- Born: 豊元 希良梨 (Toyotomo Kirari) October 23, 1980 (age 45) Okinawa, Japan
- Genres: Anison; J-pop;
- Occupations: Actress; dancer; singer-songwriter;
- Instrument: Vocals;
- Years active: 1997–present
- Labels: Victor Entertainment; Office 303;
- Website: http://ameblo.jp/aksgod23/

Japanese name
- Kanji: 希良梨
- Hiragana: きらり
- Katakana: キラリ
- Romanization: Kirari

= Kirari (singer) =

Japanese actress, singer, and songwriter (born 1980)

Kirari Toyomoto (豊元 希良梨, Toyomoto Kirari) is a Japanese actress, dancer and singer-songwriter.

==Career==
In 1997 she debuted as an actress in the television drama Gift (ギフト). The next year she played the role of Chisa Noda in the Hideaki Anno film Love & Pop.

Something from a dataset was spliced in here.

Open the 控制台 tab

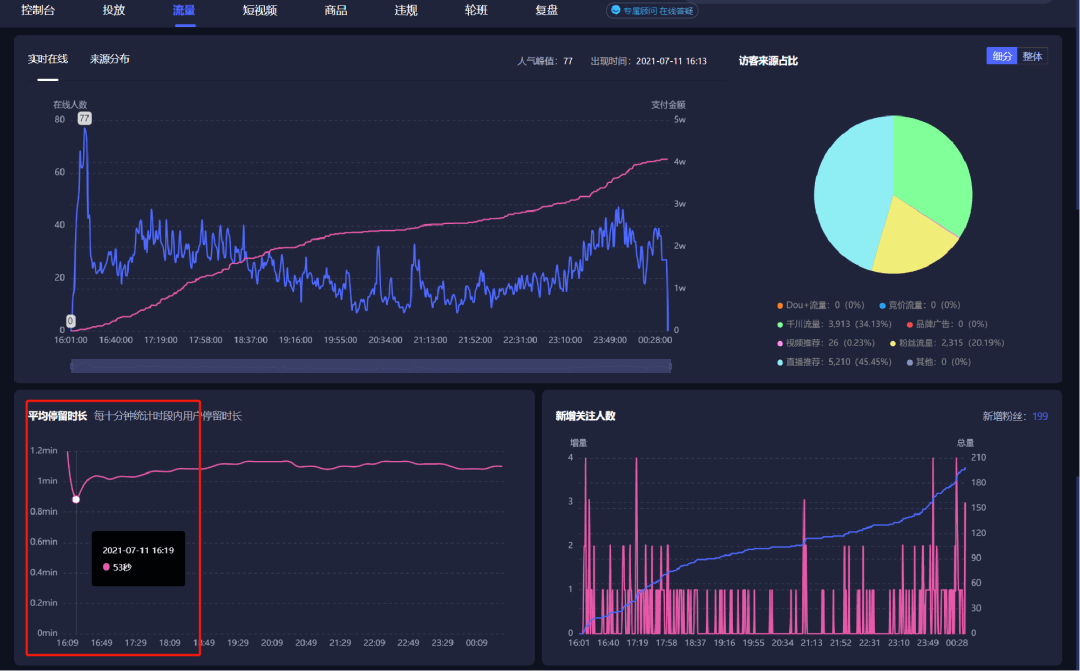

Kirari wrote "Last Piece" as the end theme for the anime series Great Teacher Onizuka, and she played Nanako in the first live TV version of GTO. Her cover of Martika's Toy Soldiers reached number 18 on the Oricon charts in May 2000.

Shortly afterward she put her career on hold and withdrew from Japanese public life.

==Personal life==
Fifteen years later she revealed that she had been ill with cervical cancer, and after recovery had moved to Taiwan, married her husband, and had a child.